Александр Архиповец - Альтернативная реальность
— Скорее друг, Дмитрий Александрович.
— Ну, вот и славно! — мило улыбнулся он, спрятав на время змеиные черты. — Хоть в чем-то определились! Коль так – не враг и я тебе. Чтобы ты в это поверил, кое-что расскажу. Хочешь?
— Я весь внимание…
— Обдумав нашу прошлую встречу, я пришел к выводу, что ты владеешь некой необъяснимой силой. Трижды заставил меня сделать то, чего я не хотел. Нужно будет – заставишь вновь. Так?
Не дождавшись ответа, он продолжил:
— Да, так! Так! Но это я к слову, поясняю свои мотивы. А коль силу эту нельзя побороть, значит, нужно, либо уничтожить, либо приручить, либо подружиться. Скажу откровенно: вначале я остановился на первом…
Шеин не уставал меня изумлять. Оказывается все это время, сам того не подозревая, я ходил по канату над ареной, посыпанной опилками.
— …но так и не решился. Было в этом что-то неправильное, смертельно опасное. Зато я понял, что ты не враг и решил поговорить откровенно. Может, нам удастся если не подружиться, в чем я сильно сомневаюсь, то хотя бы заключить временный союз. Так сказать – на основе общих интересов.
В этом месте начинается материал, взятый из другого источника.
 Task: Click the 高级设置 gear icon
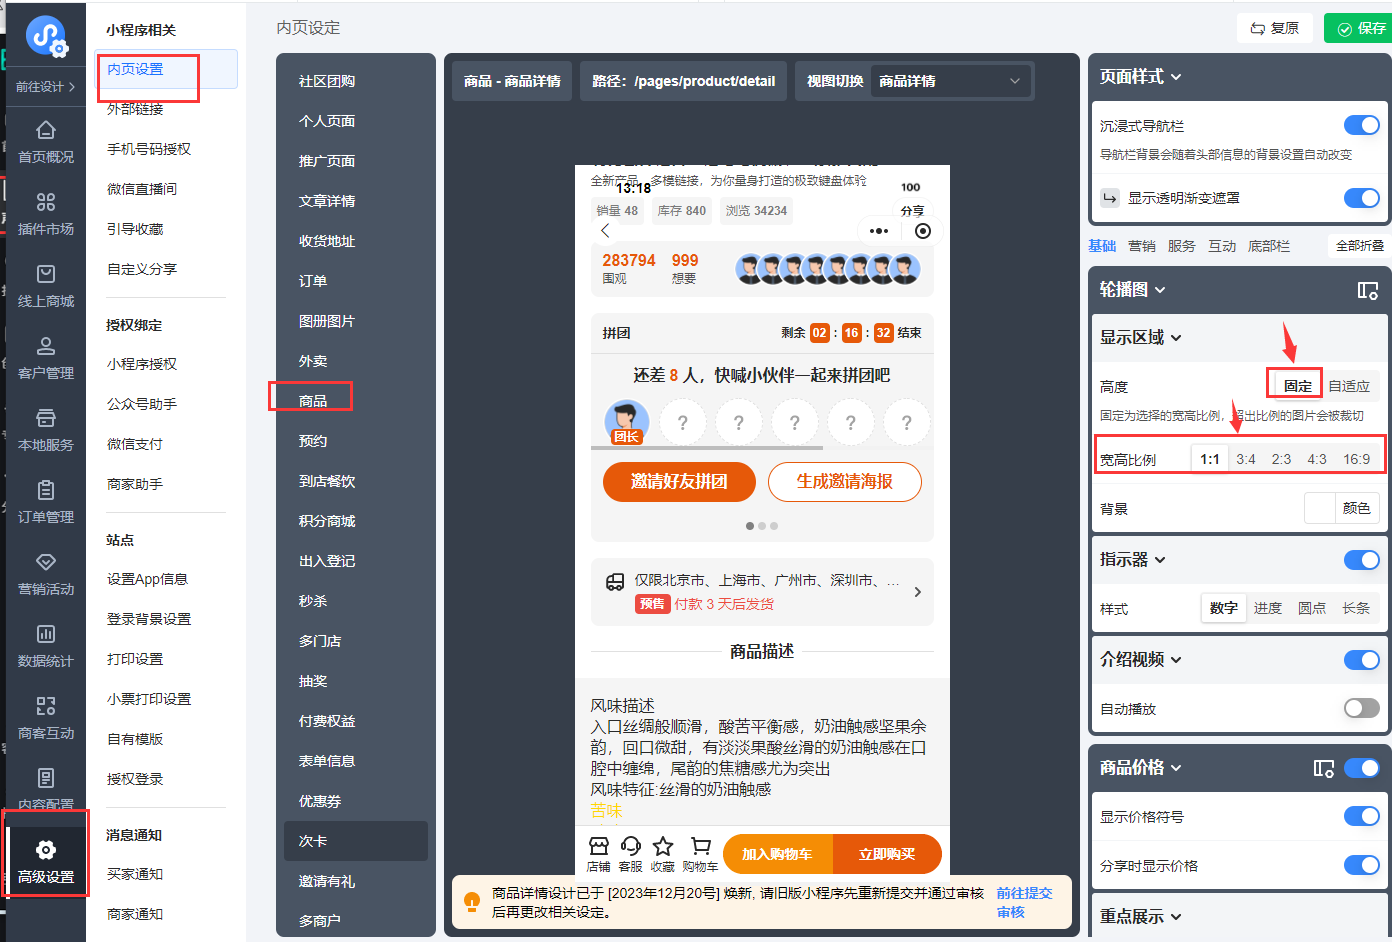(46, 850)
Но сначала, скажи мне, Андрий, как на духу, чего ты хочешь?
"Сказать? Почему бы и нет? Чем я рискую?"
— Чтобы царь Петр победил короля Карла.
У Шеина отвисла челюсть. И я увидел, что язык у него обычный, как и у всех людей.
— И всего-то?!! Господи, прости… Да ты хоть в своем уме?!
Я увидел, что он лихорадочно соображает. И вновь подивился его гениальности.
— А что, это возможно? Когда-то было по-другому? — побледнев, словно смерть, спросил он.
"Стоп! — спохватился я. — Стоп, ни шагу вперед! Мы на грани пространственно-временного коллапса. Но смолчать тоже нельзя. Союзник в лице Дмитрия Александровича бесценен!"
— Все – в руках Божьих!
— Значит, можем! Допытываться не стану. Лучше расскажу последние вести. Сам только сегодня узнал. Про Кочубея слыхал?
— Нет.
— Ну, так послушай. Всех, кто подписал последний донос государю, вызвали в Витебск, в канцелярию Головкина. Он же вел следствие. Под пытками Кочубей и Искра признались во лжи. Тридцатого апреля следствие завершилось. Их приговорили к смерти, попа Ивана Свитайла – на Соловки, сотника Кованько – в Архангельск. Потом пытали еще раз. После чего Кочубея и Искру перевезли в Смоленск, затем по Днепру в Киев. А уже оттуда в гетманский табор в Борщаговке, под Белую Церковь. Думаю, не пройдет и месяца, как их казнят.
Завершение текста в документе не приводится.